Format the stretch of entries from the line containing "Given: Open the settings gear icon" through the line containing "Looking at the screenshot, I should 549,10." as a Markdown table with the columns Row and Line, skipping blank lines and leaving the pictures out.
— start Information provided —
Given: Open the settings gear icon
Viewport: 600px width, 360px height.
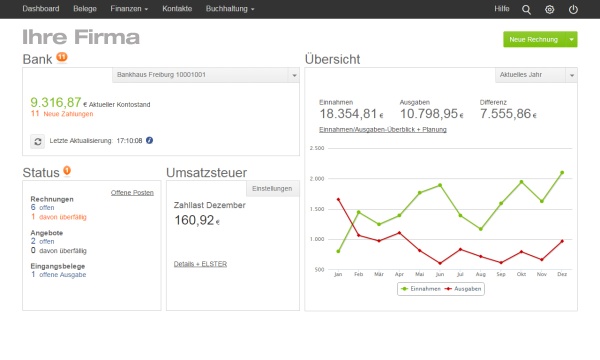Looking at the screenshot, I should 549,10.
— end Information provided —
— start Information provided —
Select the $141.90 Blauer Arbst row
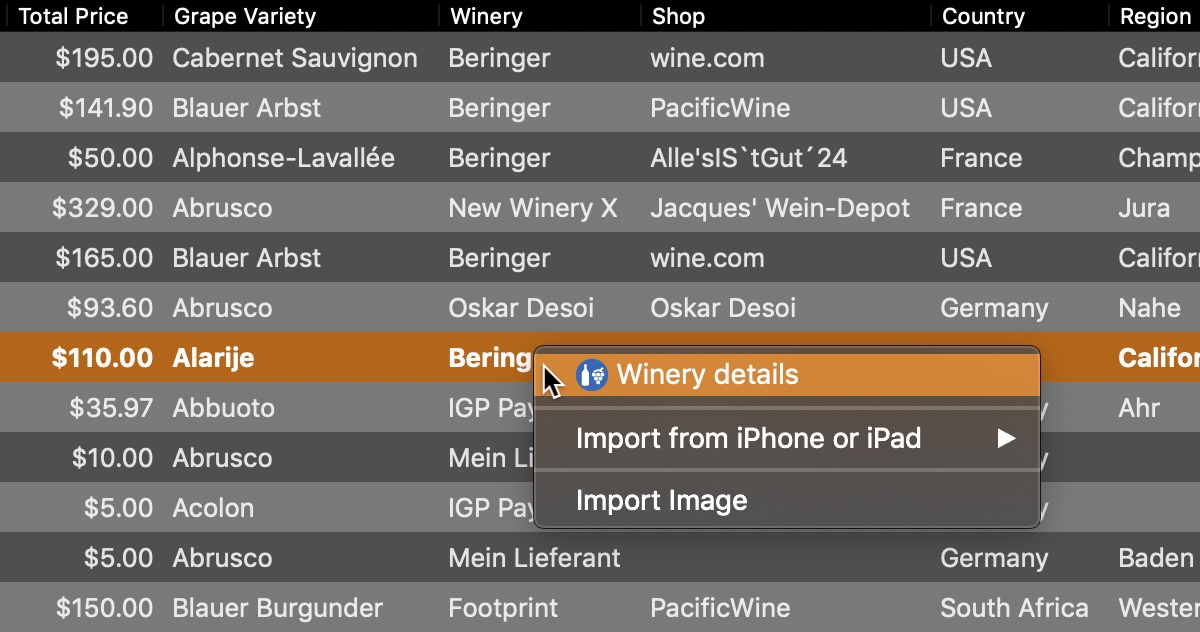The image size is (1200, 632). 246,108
— end Information provided —
Solved exercise ::
| Row | Line |
|---|---|
| 1 | Given: Open the settings gear icon |
| 2 | Viewport: 600px width, 360px height. |
| 3 | Looking at the screenshot, I should 549,10. |